::: EXTRACTED DATA
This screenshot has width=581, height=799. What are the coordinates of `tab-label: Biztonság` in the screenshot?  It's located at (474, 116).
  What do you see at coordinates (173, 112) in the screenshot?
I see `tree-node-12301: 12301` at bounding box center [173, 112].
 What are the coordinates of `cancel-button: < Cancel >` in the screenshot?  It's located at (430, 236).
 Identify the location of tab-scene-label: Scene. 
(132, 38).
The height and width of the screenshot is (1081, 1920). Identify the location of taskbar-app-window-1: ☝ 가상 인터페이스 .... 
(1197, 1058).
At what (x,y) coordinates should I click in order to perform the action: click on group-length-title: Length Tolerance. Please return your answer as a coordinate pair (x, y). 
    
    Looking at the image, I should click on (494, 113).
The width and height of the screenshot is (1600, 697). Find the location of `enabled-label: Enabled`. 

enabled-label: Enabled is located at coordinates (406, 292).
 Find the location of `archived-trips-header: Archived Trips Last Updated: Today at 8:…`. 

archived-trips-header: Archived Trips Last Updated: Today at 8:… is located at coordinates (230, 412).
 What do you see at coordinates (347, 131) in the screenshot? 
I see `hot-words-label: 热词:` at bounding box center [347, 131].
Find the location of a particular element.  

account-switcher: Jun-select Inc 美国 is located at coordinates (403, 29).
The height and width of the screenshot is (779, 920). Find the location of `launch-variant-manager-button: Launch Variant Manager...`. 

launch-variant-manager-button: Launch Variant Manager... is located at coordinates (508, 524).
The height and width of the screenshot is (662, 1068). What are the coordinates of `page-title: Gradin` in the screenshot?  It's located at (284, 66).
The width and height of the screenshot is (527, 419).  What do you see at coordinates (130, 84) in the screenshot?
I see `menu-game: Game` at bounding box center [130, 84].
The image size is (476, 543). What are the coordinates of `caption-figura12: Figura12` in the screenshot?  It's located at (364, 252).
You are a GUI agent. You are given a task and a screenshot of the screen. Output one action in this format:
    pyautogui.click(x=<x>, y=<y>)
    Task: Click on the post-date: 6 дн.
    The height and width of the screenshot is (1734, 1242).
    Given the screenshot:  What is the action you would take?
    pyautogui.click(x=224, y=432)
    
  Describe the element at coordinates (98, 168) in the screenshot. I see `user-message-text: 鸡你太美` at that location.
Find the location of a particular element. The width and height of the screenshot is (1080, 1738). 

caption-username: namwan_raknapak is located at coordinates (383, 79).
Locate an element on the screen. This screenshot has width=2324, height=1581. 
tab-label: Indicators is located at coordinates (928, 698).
::::::
> ASSIGNMENT: Set out every row above as a numbered list, leaving out the blank lines.

> WRITTEN REPLY:
1. This screenshot has width=581, height=799. What are the coordinates of `tab-label: Biztonság` in the screenshot?  It's located at (474, 116).
2.   What do you see at coordinates (173, 112) in the screenshot?
3. I see `tree-node-12301: 12301` at bounding box center [173, 112].
4.  What are the coordinates of `cancel-button: < Cancel >` in the screenshot?  It's located at (430, 236).
5.  Identify the location of tab-scene-label: Scene. 
6. (132, 38).
7. The height and width of the screenshot is (1081, 1920). Identify the location of taskbar-app-window-1: ☝ 가상 인터페이스 .... 
8. (1197, 1058).
9. At what (x,y) coordinates should I click in order to perform the action: click on group-length-title: Length Tolerance. Please return your answer as a coordinate pair (x, y). 
10.     Looking at the image, I should click on (494, 113).
11. The width and height of the screenshot is (1600, 697). Find the location of `enabled-label: Enabled`. 
12. enabled-label: Enabled is located at coordinates (406, 292).
13.  Find the location of `archived-trips-header: Archived Trips Last Updated: Today at 8:…`. 
14. archived-trips-header: Archived Trips Last Updated: Today at 8:… is located at coordinates (230, 412).
15.  What do you see at coordinates (347, 131) in the screenshot? 
16. I see `hot-words-label: 热词:` at bounding box center [347, 131].
17. Find the location of a particular element.  
18. account-switcher: Jun-select Inc 美国 is located at coordinates (403, 29).
19. The height and width of the screenshot is (779, 920). Find the location of `launch-variant-manager-button: Launch Variant Manager...`. 
20. launch-variant-manager-button: Launch Variant Manager... is located at coordinates (508, 524).
21. The height and width of the screenshot is (662, 1068). What are the coordinates of `page-title: Gradin` in the screenshot?  It's located at (284, 66).
22. The width and height of the screenshot is (527, 419).  What do you see at coordinates (130, 84) in the screenshot?
23. I see `menu-game: Game` at bounding box center [130, 84].
24. The image size is (476, 543). What are the coordinates of `caption-figura12: Figura12` in the screenshot?  It's located at (364, 252).
25. You are a GUI agent. You are given a task and a screenshot of the screen. Output one action in this format:
26.     pyautogui.click(x=<x>, y=<y>)
27.     Task: Click on the post-date: 6 дн.
28.     The height and width of the screenshot is (1734, 1242).
29.     Given the screenshot:  What is the action you would take?
30.     pyautogui.click(x=224, y=432)
31.   Describe the element at coordinates (98, 168) in the screenshot. I see `user-message-text: 鸡你太美` at that location.
32. Find the location of a particular element. The width and height of the screenshot is (1080, 1738). 
33. caption-username: namwan_raknapak is located at coordinates (383, 79).
34. Locate an element on the screen. This screenshot has width=2324, height=1581. 
35. tab-label: Indicators is located at coordinates (928, 698).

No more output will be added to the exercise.